Given task: Recast the items running from the line containing "For every named" through the line containing "Mortgage Basics (201, 1229)" as a numbered list, omitting any blank lines.

Dataset rows:
— Start —

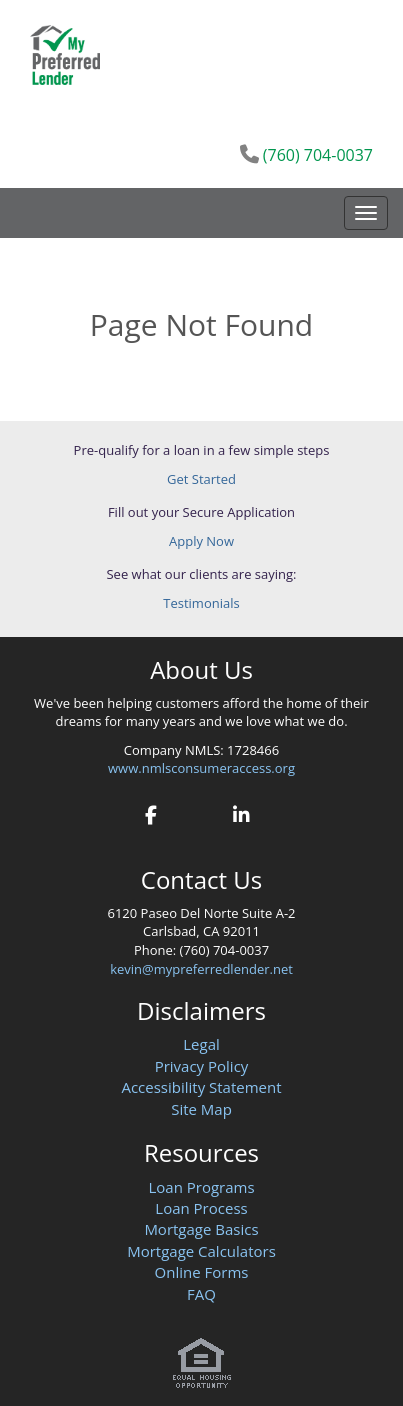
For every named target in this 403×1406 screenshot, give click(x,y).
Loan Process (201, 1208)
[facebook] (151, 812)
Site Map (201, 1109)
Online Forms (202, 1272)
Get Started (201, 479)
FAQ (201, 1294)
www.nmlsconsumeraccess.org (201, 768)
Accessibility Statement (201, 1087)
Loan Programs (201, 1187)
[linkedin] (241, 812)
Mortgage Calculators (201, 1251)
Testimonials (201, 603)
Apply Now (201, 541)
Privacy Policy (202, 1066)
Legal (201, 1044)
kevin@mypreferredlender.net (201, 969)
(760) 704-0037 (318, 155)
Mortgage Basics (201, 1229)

— End —
— Start —

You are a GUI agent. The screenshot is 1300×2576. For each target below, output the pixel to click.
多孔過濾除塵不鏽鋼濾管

— End —

Task response:
1. For every named target in this 403×1406 screenshot, give click(x,y).
2. Loan Process (201, 1208)
3. [facebook] (151, 812)
4. Site Map (201, 1109)
5. Online Forms (202, 1272)
6. Get Started (201, 479)
7. FAQ (201, 1294)
8. www.nmlsconsumeraccess.org (201, 768)
9. Accessibility Statement (201, 1087)
10. Loan Programs (201, 1187)
11. [linkedin] (241, 812)
12. Mortgage Calculators (201, 1251)
13. Testimonials (201, 603)
14. Apply Now (201, 541)
15. Privacy Policy (202, 1066)
16. Legal (201, 1044)
17. kevin@mypreferredlender.net (201, 969)
18. (760) 704-0037 (318, 155)
19. Mortgage Basics (201, 1229)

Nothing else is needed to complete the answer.